AUFGABENSTELLUNG
Stelle die Zeilen der folgenden Auflistung als JSON-Liste von Zeichenketten dar, mit einer Zeichenkette pro Zeile und ohne Leerzeilen.

★ ★ ★

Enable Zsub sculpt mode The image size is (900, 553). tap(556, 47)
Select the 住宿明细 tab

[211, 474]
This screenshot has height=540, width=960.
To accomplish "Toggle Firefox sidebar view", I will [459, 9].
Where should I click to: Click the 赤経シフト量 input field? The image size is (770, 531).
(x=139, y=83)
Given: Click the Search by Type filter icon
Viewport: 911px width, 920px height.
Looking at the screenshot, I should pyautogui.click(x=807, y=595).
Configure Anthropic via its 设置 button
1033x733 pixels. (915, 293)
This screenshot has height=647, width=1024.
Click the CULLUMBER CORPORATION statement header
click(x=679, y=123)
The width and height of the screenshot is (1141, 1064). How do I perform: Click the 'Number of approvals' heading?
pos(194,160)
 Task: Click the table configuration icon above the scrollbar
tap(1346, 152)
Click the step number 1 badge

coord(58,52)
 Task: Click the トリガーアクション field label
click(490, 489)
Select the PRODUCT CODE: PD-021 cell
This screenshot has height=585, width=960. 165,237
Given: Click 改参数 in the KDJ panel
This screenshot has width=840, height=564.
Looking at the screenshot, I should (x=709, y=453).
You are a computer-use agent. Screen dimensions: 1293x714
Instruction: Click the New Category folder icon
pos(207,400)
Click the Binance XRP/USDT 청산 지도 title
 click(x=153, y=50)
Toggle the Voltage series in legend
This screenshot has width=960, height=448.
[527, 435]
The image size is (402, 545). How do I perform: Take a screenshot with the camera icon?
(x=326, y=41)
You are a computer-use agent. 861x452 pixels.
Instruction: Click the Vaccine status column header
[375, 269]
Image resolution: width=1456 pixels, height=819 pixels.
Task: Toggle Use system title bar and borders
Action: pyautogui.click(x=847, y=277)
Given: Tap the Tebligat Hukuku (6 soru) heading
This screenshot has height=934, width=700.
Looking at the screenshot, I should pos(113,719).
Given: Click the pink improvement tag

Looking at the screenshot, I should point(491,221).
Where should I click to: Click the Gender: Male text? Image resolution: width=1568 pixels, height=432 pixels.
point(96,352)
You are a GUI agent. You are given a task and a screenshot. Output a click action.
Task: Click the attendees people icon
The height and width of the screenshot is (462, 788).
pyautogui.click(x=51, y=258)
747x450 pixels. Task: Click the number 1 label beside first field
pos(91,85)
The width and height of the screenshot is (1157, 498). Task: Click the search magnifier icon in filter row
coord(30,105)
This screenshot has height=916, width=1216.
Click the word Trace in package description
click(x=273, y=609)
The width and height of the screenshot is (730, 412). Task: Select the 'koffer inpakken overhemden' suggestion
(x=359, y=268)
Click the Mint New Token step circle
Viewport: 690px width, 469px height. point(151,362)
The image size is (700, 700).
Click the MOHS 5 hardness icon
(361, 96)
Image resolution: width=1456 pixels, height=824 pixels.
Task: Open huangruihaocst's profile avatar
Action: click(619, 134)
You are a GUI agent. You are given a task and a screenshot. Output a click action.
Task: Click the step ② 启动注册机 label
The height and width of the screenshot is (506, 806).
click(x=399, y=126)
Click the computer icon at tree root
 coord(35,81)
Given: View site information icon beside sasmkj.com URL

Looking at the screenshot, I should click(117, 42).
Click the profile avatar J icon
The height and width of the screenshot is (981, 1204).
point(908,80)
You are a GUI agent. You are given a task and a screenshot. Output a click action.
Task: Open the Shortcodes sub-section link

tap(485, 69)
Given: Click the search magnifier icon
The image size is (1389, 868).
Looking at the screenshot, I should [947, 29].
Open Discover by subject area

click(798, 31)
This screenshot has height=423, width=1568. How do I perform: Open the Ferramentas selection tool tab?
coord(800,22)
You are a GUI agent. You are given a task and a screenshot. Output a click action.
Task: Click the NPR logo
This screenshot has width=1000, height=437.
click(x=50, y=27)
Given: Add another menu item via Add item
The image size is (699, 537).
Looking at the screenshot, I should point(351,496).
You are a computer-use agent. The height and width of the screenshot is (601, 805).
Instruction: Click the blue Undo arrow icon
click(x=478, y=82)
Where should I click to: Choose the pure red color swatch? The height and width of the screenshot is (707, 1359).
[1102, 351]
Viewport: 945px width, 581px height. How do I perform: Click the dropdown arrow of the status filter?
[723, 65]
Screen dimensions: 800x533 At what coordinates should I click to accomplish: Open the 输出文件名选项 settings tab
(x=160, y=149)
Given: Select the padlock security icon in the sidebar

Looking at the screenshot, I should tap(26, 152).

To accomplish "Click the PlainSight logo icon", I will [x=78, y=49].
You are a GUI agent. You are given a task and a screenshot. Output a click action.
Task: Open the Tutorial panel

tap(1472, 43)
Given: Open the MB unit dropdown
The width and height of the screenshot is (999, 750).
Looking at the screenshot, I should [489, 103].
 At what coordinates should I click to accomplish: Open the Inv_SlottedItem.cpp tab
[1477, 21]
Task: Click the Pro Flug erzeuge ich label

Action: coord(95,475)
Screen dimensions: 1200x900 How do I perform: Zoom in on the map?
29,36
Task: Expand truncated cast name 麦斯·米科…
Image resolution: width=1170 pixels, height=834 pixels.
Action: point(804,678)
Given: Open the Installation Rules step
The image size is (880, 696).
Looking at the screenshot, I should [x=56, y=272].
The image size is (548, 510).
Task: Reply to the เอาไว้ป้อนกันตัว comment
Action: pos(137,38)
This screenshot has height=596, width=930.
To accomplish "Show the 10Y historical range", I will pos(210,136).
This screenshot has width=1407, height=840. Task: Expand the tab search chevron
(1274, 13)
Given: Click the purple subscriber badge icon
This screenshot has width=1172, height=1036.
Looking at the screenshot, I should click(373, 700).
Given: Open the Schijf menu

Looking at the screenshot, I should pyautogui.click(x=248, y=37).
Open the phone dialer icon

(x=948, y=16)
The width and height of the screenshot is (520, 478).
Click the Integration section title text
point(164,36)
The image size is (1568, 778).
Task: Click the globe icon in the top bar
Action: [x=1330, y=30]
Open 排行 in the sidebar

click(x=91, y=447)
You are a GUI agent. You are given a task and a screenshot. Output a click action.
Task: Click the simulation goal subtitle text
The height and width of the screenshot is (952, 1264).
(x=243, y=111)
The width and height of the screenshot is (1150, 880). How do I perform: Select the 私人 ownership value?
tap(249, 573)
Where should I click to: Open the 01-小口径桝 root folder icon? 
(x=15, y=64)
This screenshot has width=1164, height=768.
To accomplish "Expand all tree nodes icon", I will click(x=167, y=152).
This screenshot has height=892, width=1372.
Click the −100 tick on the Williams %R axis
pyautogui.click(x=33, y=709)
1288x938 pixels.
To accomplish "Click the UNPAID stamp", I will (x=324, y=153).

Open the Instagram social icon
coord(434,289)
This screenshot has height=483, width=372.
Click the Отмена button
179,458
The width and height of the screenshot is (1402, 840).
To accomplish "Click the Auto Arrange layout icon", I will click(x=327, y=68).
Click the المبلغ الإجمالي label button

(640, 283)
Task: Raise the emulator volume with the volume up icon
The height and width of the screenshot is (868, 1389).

★ ★ ★

LÖSUNG
[
  "Enable Zsub sculpt mode The image size is (900, 553). tap(556, 47)",
  "Select the 住宿明细 tab",
  "[211, 474]",
  "This screenshot has height=540, width=960.",
  "To accomplish \"Toggle Firefox sidebar view\", I will [459, 9].",
  "Where should I click to: Click the 赤経シフト量 input field? The image size is (770, 531).",
  "(x=139, y=83)",
  "Given: Click the Search by Type filter icon",
  "Viewport: 911px width, 920px height.",
  "Looking at the screenshot, I should pyautogui.click(x=807, y=595).",
  "Configure Anthropic via its 设置 button",
  "1033x733 pixels. (915, 293)",
  "This screenshot has height=647, width=1024.",
  "Click the CULLUMBER CORPORATION statement header",
  "click(x=679, y=123)",
  "The width and height of the screenshot is (1141, 1064). How do I perform: Click the 'Number of approvals' heading?",
  "pos(194,160)",
  " Task: Click the table configuration icon above the scrollbar",
  "tap(1346, 152)",
  "Click the step number 1 badge",
  "coord(58,52)",
  " Task: Click the トリガーアクション field label",
  "click(490, 489)",
  "Select the PRODUCT CODE: PD-021 cell",
  "This screenshot has height=585, width=960. 165,237",
  "Given: Click 改参数 in the KDJ panel",
  "This screenshot has width=840, height=564.",
  "Looking at the screenshot, I should (x=709, y=453).",
  "You are a computer-use agent. Screen dimensions: 1293x714",
  "Instruction: Click the New Category folder icon",
  "pos(207,400)",
  "Click the Binance XRP/USDT 청산 지도 title",
  " click(x=153, y=50)",
  "Toggle the Voltage series in legend",
  "This screenshot has width=960, height=448.",
  "[527, 435]",
  "The image size is (402, 545). How do I perform: Take a screenshot with the camera icon?",
  "(x=326, y=41)",
  "You are a computer-use agent. 861x452 pixels.",
  "Instruction: Click the Vaccine status column header",
  "[375, 269]",
  "Image resolution: width=1456 pixels, height=819 pixels.",
  "Task: Toggle Use system title bar and borders",
  "Action: pyautogui.click(x=847, y=277)",
  "Given: Tap the Tebligat Hukuku (6 soru) heading",
  "This screenshot has height=934, width=700.",
  "Looking at the screenshot, I should pos(113,719).",
  "Given: Click the pink improvement tag",
  "Looking at the screenshot, I should point(491,221).",
  "Where should I click to: Click the Gender: Male text? Image resolution: width=1568 pixels, height=432 pixels.",
  "point(96,352)",
  "You are a GUI agent. You are given a task and a screenshot. Output a click action.",
  "Task: Click the attendees people icon",
  "The height and width of the screenshot is (462, 788).",
  "pyautogui.click(x=51, y=258)",
  "747x450 pixels. Task: Click the number 1 label beside first field",
  "pos(91,85)",
  "The width and height of the screenshot is (1157, 498). Task: Click the search magnifier icon in filter row",
  "coord(30,105)",
  "This screenshot has height=916, width=1216.",
  "Click the word Trace in package description",
  "click(x=273, y=609)",
  "The width and height of the screenshot is (730, 412). Task: Select the 'koffer inpakken overhemden' suggestion",
  "(x=359, y=268)",
  "Click the Mint New Token step circle",
  "Viewport: 690px width, 469px height. point(151,362)",
  "The image size is (700, 700).",
  "Click the MOHS 5 hardness icon",
  "(361, 96)",
  "Image resolution: width=1456 pixels, height=824 pixels.",
  "Task: Open huangruihaocst's profile avatar",
  "Action: click(619, 134)",
  "You are a GUI agent. You are given a task and a screenshot. Output a click action.",
  "Task: Click the step ② 启动注册机 label",
  "The height and width of the screenshot is (506, 806).",
  "click(x=399, y=126)",
  "Click the computer icon at tree root",
  " coord(35,81)",
  "Given: View site information icon beside sasmkj.com URL",
  "Looking at the screenshot, I should click(117, 42).",
  "Click the profile avatar J icon",
  "The height and width of the screenshot is (981, 1204).",
  "point(908,80)",
  "You are a GUI agent. You are given a task and a screenshot. Output a click action.",
  "Task: Open the Shortcodes sub-section link",
  "tap(485, 69)",
  "Given: Click the search magnifier icon",
  "The image size is (1389, 868).",
  "Looking at the screenshot, I should [947, 29].",
  "Open Discover by subject area",
  "click(798, 31)",
  "This screenshot has height=423, width=1568. How do I perform: Open the Ferramentas selection tool tab?",
  "coord(800,22)",
  "You are a GUI agent. You are given a task and a screenshot. Output a click action.",
  "Task: Click the NPR logo",
  "This screenshot has width=1000, height=437.",
  "click(x=50, y=27)",
  "Given: Add another menu item via Add item",
  "The image size is (699, 537).",
  "Looking at the screenshot, I should point(351,496).",
  "You are a computer-use agent. The height and width of the screenshot is (601, 805).",
  "Instruction: Click the blue Undo arrow icon",
  "click(x=478, y=82)",
  "Where should I click to: Choose the pure red color swatch? The height and width of the screenshot is (707, 1359).",
  "[1102, 351]",
  "Viewport: 945px width, 581px height. How do I perform: Click the dropdown arrow of the status filter?",
  "[723, 65]",
  "Screen dimensions: 800x533 At what coordinates should I click to accomplish: Open the 输出文件名选项 settings tab",
  "(x=160, y=149)",
  "Given: Select the padlock security icon in the sidebar",
  "Looking at the screenshot, I should tap(26, 152).",
  "To accomplish \"Click the PlainSight logo icon\", I will [x=78, y=49].",
  "You are a GUI agent. You are given a task and a screenshot. Output a click action.",
  "Task: Open the Tutorial panel",
  "tap(1472, 43)",
  "Given: Open the MB unit dropdown",
  "The width and height of the screenshot is (999, 750).",
  "Looking at the screenshot, I should [489, 103].",
  " At what coordinates should I click to accomplish: Open the Inv_SlottedItem.cpp tab",
  "[1477, 21]",
  "Task: Click the Pro Flug erzeuge ich label",
  "Action: coord(95,475)",
  "Screen dimensions: 1200x900 How do I perform: Zoom in on the map?",
  "29,36",
  "Task: Expand truncated cast name 麦斯·米科…",
  "Image resolution: width=1170 pixels, height=834 pixels.",
  "Action: point(804,678)",
  "Given: Open the Installation Rules step",
  "The image size is (880, 696).",
  "Looking at the screenshot, I should [x=56, y=272].",
  "The image size is (548, 510).",
  "Task: Reply to the เอาไว้ป้อนกันตัว comment",
  "Action: pos(137,38)",
  "This screenshot has height=596, width=930.",
  "To accomplish \"Show the 10Y historical range\", I will pos(210,136).",
  "This screenshot has width=1407, height=840. Task: Expand the tab search chevron",
  "(1274, 13)",
  "Given: Click the purple subscriber badge icon",
  "This screenshot has width=1172, height=1036.",
  "Looking at the screenshot, I should click(373, 700).",
  "Given: Open the Schijf menu",
  "Looking at the screenshot, I should pyautogui.click(x=248, y=37).",
  "Open the phone dialer icon",
  "(x=948, y=16)",
  "The width and height of the screenshot is (520, 478).",
  "Click the Integration section title text",
  "point(164,36)",
  "The image size is (1568, 778).",
  "Task: Click the globe icon in the top bar",
  "Action: [x=1330, y=30]",
  "Open 排行 in the sidebar",
  "click(x=91, y=447)",
  "You are a GUI agent. You are given a task and a screenshot. Output a click action.",
  "Task: Click the simulation goal subtitle text",
  "The height and width of the screenshot is (952, 1264).",
  "(x=243, y=111)",
  "The width and height of the screenshot is (1150, 880). How do I perform: Select the 私人 ownership value?",
  "tap(249, 573)",
  "Where should I click to: Open the 01-小口径桝 root folder icon? ",
  "(x=15, y=64)",
  "This screenshot has width=1164, height=768.",
  "To accomplish \"Expand all tree nodes icon\", I will click(x=167, y=152).",
  "This screenshot has height=892, width=1372.",
  "Click the −100 tick on the Williams %R axis",
  "pyautogui.click(x=33, y=709)",
  "1288x938 pixels.",
  "To accomplish \"Click the UNPAID stamp\", I will (x=324, y=153).",
  "Open the Instagram social icon",
  "coord(434,289)",
  "This screenshot has height=483, width=372.",
  "Click the Отмена button",
  "179,458",
  "The width and height of the screenshot is (1402, 840).",
  "To accomplish \"Click the Auto Arrange layout icon\", I will click(x=327, y=68).",
  "Click the المبلغ الإجمالي label button",
  "(640, 283)",
  "Task: Raise the emulator volume with the volume up icon",
  "The height and width of the screenshot is (868, 1389)."
]